Perhaps surprisingly, the first instance decision of Mr Justice Morgan in May 2013 was that there should be a refund. His reasoning was based upon the principle that a term should be implied into the lease which entitled M&S to recover these sums from the landlord. In the Judge's view, the landlord had been adequately compensated by the break premium paid by M&S when it exercised the break. Accordingly, an objective reading of the lease provisions led the Judge to the conclusion that it could not be imputed that the landlord should keep the full quarter's rent in such circumstances.

In May 2014 this decision was overturned by the Court of Appeal. Arden LJ, giving the leading judgment, stated that the landlord did not have to repay an apportioned amount of rent and other charges which related to the period after the break date and concluded that there was a high bar for importing an implied term into a contract to require a landlord to give a tenant a refund in these circumstances. She said that the starting point was that if the parties had intended to incorporate a provision for a refund, then they would have done so with express wording in the lease, which they hadn't.

The Court of Appeal re-stated the test for implication of a term set out in the Attorney General of Belize case, that is, whether the implied term would spell out in express words what the lease, read as a whole against the relevant background, would reasonably be understood to mean. Arden LJ confirmed that the courts would not imply a term into a contract unless it was necessary to give effect to the parties' express agreement.


2. Issues for the Supreme Court's consideration

Given that the Court of Appeal had restored what many commentators and landlords believed was the widely-accepted status quo, the Supreme Court surprisingly granted M&S permission to appeal in November 2014.

The issue which the Supreme Court was deciding in today's judgment was whether it was an implied term of the lease that M&S was entitled to a repayment, upon termination of the lease under a break clause, of apportioned rents attributable to the period after the break date.

Lord Neuberger, giving the leading judgment, held that save in very exceptional circumstances (for example, where the contract could not work or would lead to an absurdity) express words would be needed before it would be right for the Court to imply a term of this nature. In particular, Lord Neuberger concluded that M&S's obligation to pay the landlord a break premium to exercise the right to break, lay uneasily with the notion that a term should be implied in favour of M&S, for it to be paid an apportioned refund the following day.

Whilst the outcome of this case may only have a direct impact where the facts are similar, it was hoped that the Supreme Court would also be considering wider issues in its judgment, in particular:

What the test is for importing implied terms into a contract; and

Whether the Ellis v Rowbotham case, which for over a hundred years has determined that rent payable in advance is not apportionable, should be overturned.

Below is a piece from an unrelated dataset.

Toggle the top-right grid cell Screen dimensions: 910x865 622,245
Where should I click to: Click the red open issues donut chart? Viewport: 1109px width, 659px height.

3.  The Supreme Court's judgment in detail

(1) Implied terms

Lord Neuberger took, as a starting point, the 19th century cases on implication of terms (such as the "business efficacy" test set out in The Moorcock) and approved Lord Simon's summary in the Privy Council case of BP Refinery (Westernport) Pty Ltd v President, Councillors and Ratepayors of the Shire of Hastings as a clear, consistent and principled approach:

"[F]or a term to be implied, the following conditions (which may overlap) must be satisfied: (1) it must be reasonable and equitable; (2) it must be necessary to give business efficacy to the contract, so that no term will be implied if the contract is effective without it; (3) it must be so obvious that 'it goes without saying'; (4) it must be capable of clear expression; (5) it must not contradict any express term of the contract."

To these judicial observations, and drawing on later case law, Lord Neuberger added his own helpful comments:

The implication of a term was "not critically dependent on proof of an actual intention of the parties" when negotiating the contract – rather the question is one of what notional reasonable people would have agreed in the position of the parties at the time at which they were contracting.

A term should not be implied into a detailed commercial contract merely because it appears fair or because the Court considers that the parties would have agreed it if it had been suggested to them.

A requirement that a term is reasonable and equitable will not usually, if ever, add anything – if a term satisfies the other requirements, it is likely that it is inherently reasonable and equitable.

As suggested in the Attorney General of Belize case, business efficacy and obviousness can be alternatives in that only one of them needs to be satisfied, although in practice it would be rare for only one of these requirements to be satisfied.

If approaching the implication of a term by reference to the officious bystander requirement, it is "vital to formulate the question to be posed by [him] with the utmost care".

Necessity for business efficacy involves a value judgment. The test is not one of "absolute necessity" rather a term can only be implied if, without the term, the contract would lack commercial or practical coherence.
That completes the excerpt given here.